We need to be deliberate about engaging with AFSCME affiliates representing law enforcement around issues of policing, profiling, sentencing, and reentry. One initial step in this direction was our Local’s effort to organize AFSCME support for the sentencing reform Proposition 47 passed by voters in 2014—reducing nonviolent drug possession and petty theft crimes from felonies to misdemeanors. The only AFSCME affiliate opposing the proposition—the Los Angeles Probation Department Union, AFSCME Local 685—was not convinced that there would be adequate funding to address the workload increase that would result from sentencing reform.
Finally, it is a challenge to maintain focus and capacity to support the RJWG’s internal education and organizing alongside ongoing union contract, enforcement, non-union organizing, political and leadership development campaigns pulling us in many directions at once. While we do not have easy answers to this enduring challenge, we are also working to (1) incorporate a racial justice analysis in our ongoing campaigns—such as our fight for a community benefits agreement for the planned UC Berkeley Global Campus at Richmond Bay, and our campaign to in-source contracted out workers across the UC system, and (2) develop the leadership of our RJWG members.
CC: How are you developing your own leadership and the leadership of people around you to step up in these profound, painful and powerful Black Lives Matter movement times?
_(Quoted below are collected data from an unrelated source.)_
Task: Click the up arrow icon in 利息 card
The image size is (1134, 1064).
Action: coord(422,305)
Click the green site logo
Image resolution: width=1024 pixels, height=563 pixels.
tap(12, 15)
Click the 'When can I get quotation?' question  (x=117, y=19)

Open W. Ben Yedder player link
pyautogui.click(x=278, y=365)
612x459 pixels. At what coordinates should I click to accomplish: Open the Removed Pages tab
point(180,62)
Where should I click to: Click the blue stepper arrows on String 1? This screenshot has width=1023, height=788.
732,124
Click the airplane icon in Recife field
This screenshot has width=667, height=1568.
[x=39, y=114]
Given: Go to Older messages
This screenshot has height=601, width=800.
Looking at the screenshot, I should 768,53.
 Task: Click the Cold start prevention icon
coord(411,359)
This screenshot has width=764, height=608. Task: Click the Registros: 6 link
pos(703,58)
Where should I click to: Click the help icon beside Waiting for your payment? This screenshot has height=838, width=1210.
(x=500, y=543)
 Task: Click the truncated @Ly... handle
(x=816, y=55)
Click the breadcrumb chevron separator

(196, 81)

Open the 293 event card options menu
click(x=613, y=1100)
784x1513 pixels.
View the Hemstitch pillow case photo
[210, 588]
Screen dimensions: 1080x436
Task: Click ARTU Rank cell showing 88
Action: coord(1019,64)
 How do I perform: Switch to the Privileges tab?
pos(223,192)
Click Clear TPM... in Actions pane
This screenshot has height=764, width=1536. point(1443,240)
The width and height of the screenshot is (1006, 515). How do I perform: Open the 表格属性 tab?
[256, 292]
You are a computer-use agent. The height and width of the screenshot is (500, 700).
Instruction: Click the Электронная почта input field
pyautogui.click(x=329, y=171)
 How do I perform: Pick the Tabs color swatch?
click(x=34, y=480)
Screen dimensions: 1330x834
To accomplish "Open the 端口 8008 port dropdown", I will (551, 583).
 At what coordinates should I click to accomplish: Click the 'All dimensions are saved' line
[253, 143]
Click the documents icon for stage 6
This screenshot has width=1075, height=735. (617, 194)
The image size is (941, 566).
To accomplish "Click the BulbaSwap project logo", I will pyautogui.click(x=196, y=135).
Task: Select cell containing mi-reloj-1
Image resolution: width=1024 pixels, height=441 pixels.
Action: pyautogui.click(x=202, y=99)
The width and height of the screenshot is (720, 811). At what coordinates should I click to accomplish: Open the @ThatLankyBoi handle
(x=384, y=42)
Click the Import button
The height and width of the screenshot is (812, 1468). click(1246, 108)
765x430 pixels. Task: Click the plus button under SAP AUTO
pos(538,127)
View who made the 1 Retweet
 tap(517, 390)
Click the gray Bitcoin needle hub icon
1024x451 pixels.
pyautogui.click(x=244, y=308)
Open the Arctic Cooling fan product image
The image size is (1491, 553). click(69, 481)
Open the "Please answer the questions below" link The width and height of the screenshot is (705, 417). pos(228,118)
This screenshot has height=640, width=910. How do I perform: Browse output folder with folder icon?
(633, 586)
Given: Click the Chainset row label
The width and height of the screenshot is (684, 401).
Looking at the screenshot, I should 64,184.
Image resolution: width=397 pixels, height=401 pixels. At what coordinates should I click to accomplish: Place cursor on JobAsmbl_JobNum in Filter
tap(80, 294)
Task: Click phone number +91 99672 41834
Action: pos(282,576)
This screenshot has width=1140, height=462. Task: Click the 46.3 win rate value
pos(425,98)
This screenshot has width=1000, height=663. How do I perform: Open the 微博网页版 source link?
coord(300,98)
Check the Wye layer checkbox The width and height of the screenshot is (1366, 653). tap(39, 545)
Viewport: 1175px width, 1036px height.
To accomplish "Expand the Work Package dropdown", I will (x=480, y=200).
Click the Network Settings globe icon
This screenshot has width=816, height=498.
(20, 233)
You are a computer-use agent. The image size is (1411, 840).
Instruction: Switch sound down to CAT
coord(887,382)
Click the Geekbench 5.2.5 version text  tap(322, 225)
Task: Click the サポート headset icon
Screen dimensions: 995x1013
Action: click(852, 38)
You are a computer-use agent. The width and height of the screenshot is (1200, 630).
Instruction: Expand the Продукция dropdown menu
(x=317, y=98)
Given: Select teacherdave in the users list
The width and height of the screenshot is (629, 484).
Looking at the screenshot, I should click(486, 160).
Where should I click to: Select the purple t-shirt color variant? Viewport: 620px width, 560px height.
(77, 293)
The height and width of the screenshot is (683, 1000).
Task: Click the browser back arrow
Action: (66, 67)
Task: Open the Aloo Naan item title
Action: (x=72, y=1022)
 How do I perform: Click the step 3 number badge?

To develop our own leadership and that of our RJWG, we check in one-on-one, we recruit RJWG members to take leadership roles of: co-chairing the committee, driving our vision, and participating as trainers. Our executive vice president and RJWG member, Michael Avant, has stepped up to provide more leadership. We also ask seasoned labor leaders outside of our own union to share their experience and feedback. We pay attention to the research and recommendations of Black labor leaders, such as those in the Discount Foundation’s report, “Black Workers Matter” (
http://www.discountfoundation.org/blackworkersmatter), and the Institute for Policy Studies’ “And Still I Rise: Black Women Labor Leaders’ Voices, Power, Promise” (
http://and-still-i-rise.org/).
Yet in the wake of the devastating white terrorist attack killing nine Black people at the Emanuel African Methodist Episcopal Church in Charleston—only the latest example of the ongoing, sanctioned violence against Black people at home, play, worship and work—we are reminded that we white labor leaders have so far to go in developing our leadership and the leadership of those around us to step up for racial justice. Fortunately, we get to draw from the courageous, creative and visionary Black Lives Matter leadership and action all around us.
Liz Perlman is the executive director of Local 3299 and a mother.